Transcribe, word for word and without additions, each line below from the one containing "Task: Open the green" through the one containing "Task: Click the checkmark icon beside Ok", both ends included.

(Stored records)
━━━━━━━━━━
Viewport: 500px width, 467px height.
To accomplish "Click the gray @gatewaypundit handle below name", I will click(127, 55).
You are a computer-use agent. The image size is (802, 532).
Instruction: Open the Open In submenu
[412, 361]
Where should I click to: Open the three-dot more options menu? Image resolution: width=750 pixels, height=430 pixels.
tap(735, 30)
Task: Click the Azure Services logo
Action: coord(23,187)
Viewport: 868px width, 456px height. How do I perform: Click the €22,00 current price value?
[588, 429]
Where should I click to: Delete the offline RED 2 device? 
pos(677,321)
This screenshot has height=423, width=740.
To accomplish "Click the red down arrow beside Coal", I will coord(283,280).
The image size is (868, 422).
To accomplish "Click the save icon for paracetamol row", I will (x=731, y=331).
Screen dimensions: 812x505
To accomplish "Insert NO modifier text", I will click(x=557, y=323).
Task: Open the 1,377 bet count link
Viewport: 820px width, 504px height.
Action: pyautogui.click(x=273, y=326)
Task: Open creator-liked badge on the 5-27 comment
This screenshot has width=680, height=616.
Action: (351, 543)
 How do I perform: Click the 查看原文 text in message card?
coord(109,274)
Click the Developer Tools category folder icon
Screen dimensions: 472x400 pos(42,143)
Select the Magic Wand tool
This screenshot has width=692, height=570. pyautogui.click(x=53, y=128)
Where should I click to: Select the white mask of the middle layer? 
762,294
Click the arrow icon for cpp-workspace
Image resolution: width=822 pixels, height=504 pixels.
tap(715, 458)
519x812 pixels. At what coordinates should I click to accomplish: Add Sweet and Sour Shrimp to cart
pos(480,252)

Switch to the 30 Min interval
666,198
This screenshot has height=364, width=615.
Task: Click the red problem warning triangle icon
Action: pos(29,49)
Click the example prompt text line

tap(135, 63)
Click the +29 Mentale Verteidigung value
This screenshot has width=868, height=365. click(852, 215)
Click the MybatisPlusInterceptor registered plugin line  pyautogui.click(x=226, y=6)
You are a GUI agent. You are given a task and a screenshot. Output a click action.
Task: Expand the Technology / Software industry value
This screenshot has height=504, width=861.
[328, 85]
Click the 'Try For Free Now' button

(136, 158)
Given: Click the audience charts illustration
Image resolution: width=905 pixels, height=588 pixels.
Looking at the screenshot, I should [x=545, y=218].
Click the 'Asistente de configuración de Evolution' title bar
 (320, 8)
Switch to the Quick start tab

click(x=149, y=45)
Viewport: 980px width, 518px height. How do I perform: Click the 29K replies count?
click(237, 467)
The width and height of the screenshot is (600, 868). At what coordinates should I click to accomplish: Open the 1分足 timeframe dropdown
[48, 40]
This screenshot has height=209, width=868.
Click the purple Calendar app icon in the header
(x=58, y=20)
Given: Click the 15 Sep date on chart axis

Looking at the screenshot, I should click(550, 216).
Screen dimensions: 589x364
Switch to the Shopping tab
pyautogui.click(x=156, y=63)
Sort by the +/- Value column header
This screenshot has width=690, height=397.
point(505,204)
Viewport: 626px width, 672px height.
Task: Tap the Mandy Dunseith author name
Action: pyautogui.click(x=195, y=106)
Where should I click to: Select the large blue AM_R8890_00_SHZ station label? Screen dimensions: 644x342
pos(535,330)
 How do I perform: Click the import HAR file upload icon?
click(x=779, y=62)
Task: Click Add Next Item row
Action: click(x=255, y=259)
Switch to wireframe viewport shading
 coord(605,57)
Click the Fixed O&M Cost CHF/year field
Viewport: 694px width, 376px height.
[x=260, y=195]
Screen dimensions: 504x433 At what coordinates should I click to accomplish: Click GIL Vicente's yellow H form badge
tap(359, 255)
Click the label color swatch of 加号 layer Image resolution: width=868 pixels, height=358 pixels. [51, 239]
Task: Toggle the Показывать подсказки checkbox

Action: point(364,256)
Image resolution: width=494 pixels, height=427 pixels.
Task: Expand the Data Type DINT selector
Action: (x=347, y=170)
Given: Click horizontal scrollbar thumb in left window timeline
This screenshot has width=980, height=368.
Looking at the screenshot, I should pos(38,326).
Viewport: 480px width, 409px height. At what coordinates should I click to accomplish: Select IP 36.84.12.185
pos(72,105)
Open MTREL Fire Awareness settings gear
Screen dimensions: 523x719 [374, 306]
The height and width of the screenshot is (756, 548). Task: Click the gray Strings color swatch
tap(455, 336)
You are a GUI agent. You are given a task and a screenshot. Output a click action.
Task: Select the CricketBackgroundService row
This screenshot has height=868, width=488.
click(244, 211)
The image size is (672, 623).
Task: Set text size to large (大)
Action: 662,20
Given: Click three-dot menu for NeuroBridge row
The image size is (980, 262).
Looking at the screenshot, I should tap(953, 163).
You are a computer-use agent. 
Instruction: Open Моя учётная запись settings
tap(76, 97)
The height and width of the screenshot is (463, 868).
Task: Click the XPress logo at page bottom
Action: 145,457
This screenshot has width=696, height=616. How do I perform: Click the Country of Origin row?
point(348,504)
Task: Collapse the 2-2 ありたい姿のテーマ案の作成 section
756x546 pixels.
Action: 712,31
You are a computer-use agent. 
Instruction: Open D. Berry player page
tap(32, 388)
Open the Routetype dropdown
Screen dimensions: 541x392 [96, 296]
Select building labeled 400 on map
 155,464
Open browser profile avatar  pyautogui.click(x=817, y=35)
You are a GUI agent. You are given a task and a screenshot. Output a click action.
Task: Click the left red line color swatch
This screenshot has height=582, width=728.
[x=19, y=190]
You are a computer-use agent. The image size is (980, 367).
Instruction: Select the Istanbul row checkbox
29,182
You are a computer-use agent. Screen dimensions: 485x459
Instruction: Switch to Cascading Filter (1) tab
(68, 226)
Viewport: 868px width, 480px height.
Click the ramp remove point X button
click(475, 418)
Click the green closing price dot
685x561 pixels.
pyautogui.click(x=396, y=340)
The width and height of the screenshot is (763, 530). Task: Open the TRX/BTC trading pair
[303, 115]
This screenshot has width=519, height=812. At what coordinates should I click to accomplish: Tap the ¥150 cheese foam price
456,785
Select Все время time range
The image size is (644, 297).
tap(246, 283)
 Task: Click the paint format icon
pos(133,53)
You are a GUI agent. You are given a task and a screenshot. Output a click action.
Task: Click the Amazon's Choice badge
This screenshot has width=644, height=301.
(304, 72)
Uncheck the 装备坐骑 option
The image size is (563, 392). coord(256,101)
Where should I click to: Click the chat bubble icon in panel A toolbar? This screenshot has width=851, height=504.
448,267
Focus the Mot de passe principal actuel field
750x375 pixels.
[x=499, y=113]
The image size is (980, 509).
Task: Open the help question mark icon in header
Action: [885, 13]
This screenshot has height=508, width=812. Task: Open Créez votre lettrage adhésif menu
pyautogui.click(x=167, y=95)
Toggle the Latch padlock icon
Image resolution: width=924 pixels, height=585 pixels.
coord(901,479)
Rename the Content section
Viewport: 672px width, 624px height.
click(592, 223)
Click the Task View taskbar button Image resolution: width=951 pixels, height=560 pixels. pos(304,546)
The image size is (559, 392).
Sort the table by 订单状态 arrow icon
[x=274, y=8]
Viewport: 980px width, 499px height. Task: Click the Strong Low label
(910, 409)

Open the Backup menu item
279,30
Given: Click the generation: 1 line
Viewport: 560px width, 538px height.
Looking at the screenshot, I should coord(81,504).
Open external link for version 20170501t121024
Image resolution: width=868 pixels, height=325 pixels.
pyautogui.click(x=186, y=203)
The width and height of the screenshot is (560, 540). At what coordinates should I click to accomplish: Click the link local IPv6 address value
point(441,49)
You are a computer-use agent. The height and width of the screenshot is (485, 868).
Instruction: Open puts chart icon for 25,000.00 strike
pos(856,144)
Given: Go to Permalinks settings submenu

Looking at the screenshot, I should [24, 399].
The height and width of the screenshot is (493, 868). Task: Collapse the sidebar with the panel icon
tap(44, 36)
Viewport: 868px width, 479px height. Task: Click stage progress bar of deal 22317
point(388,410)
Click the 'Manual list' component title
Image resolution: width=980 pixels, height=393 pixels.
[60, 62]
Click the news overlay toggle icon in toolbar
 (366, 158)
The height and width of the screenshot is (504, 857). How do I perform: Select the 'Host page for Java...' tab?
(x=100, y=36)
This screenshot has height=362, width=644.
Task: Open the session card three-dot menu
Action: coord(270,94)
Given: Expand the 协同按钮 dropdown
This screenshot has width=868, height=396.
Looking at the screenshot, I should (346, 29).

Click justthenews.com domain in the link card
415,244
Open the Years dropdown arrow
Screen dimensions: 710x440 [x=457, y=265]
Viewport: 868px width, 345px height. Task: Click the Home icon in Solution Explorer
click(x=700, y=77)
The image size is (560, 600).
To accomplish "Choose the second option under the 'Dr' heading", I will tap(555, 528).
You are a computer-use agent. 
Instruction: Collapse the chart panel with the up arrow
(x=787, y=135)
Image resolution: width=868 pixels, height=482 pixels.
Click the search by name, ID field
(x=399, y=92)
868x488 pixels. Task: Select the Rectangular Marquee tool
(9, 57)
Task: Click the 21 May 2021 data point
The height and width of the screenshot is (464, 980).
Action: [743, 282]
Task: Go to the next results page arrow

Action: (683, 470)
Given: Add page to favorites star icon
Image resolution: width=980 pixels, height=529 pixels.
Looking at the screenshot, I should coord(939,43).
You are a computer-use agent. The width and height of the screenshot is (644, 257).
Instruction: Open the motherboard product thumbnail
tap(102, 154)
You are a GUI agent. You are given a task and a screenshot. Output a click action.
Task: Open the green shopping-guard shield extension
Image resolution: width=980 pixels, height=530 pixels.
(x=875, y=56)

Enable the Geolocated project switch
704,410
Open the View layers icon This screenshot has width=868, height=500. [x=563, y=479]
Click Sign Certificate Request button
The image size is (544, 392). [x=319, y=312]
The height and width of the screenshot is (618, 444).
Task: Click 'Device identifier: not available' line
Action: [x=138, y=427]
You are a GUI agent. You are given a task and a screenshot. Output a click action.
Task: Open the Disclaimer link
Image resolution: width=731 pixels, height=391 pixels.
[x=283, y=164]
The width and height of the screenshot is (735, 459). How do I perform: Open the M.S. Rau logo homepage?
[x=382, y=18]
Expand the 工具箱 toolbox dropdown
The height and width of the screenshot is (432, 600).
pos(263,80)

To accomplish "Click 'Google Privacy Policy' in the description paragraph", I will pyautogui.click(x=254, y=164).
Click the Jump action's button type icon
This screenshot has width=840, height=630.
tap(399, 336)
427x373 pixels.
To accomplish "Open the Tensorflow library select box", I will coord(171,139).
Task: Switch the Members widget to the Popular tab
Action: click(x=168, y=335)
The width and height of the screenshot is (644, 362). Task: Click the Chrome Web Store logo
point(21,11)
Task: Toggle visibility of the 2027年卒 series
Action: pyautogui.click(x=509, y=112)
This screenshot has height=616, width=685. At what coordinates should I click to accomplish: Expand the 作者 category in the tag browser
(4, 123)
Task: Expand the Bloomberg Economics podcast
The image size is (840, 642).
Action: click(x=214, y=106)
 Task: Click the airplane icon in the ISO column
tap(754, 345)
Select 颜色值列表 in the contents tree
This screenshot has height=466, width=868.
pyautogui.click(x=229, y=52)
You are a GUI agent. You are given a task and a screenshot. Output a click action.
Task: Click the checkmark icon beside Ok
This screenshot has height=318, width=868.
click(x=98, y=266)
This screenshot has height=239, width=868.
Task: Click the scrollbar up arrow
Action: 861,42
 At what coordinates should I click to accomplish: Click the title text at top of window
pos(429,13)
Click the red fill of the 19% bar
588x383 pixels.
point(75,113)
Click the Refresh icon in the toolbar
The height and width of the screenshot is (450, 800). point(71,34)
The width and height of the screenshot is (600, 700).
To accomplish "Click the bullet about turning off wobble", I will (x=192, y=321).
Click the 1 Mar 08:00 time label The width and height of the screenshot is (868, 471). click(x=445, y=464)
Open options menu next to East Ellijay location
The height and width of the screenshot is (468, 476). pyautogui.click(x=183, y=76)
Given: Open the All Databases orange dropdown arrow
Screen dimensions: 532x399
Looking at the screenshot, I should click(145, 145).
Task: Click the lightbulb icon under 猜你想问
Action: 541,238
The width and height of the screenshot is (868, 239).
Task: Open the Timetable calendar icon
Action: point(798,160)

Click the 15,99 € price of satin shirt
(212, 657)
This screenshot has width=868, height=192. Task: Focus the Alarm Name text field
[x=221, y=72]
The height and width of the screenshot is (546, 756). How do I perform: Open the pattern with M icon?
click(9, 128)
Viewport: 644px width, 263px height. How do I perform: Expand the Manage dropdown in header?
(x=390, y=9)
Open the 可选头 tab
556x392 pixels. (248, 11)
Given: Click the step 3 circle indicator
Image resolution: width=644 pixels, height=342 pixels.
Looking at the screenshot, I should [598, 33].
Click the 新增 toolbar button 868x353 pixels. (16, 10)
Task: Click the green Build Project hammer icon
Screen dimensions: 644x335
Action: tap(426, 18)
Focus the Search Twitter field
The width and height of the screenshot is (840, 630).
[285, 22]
━━━━━━━━━━
__Response to the task__.
Task: Open the green shopping-guard shield extension
Image resolution: width=980 pixels, height=530 pixels.
(x=875, y=56)

Enable the Geolocated project switch
704,410
Open the View layers icon This screenshot has width=868, height=500. [x=563, y=479]
Click Sign Certificate Request button
The image size is (544, 392). [x=319, y=312]
The height and width of the screenshot is (618, 444).
Task: Click 'Device identifier: not available' line
Action: [x=138, y=427]
You are a GUI agent. You are given a task and a screenshot. Output a click action.
Task: Open the Disclaimer link
Image resolution: width=731 pixels, height=391 pixels.
[x=283, y=164]
The width and height of the screenshot is (735, 459). How do I perform: Open the M.S. Rau logo homepage?
[x=382, y=18]
Expand the 工具箱 toolbox dropdown
The height and width of the screenshot is (432, 600).
pos(263,80)

To accomplish "Click 'Google Privacy Policy' in the description paragraph", I will pyautogui.click(x=254, y=164).
Click the Jump action's button type icon
This screenshot has width=840, height=630.
tap(399, 336)
427x373 pixels.
To accomplish "Open the Tensorflow library select box", I will coord(171,139).
Task: Switch the Members widget to the Popular tab
Action: click(x=168, y=335)
The width and height of the screenshot is (644, 362). Task: Click the Chrome Web Store logo
point(21,11)
Task: Toggle visibility of the 2027年卒 series
Action: pyautogui.click(x=509, y=112)
This screenshot has height=616, width=685. At what coordinates should I click to accomplish: Expand the 作者 category in the tag browser
(4, 123)
Task: Expand the Bloomberg Economics podcast
The image size is (840, 642).
Action: click(x=214, y=106)
 Task: Click the airplane icon in the ISO column
tap(754, 345)
Select 颜色值列表 in the contents tree
This screenshot has height=466, width=868.
pyautogui.click(x=229, y=52)
You are a GUI agent. You are given a task and a screenshot. Output a click action.
Task: Click the checkmark icon beside Ok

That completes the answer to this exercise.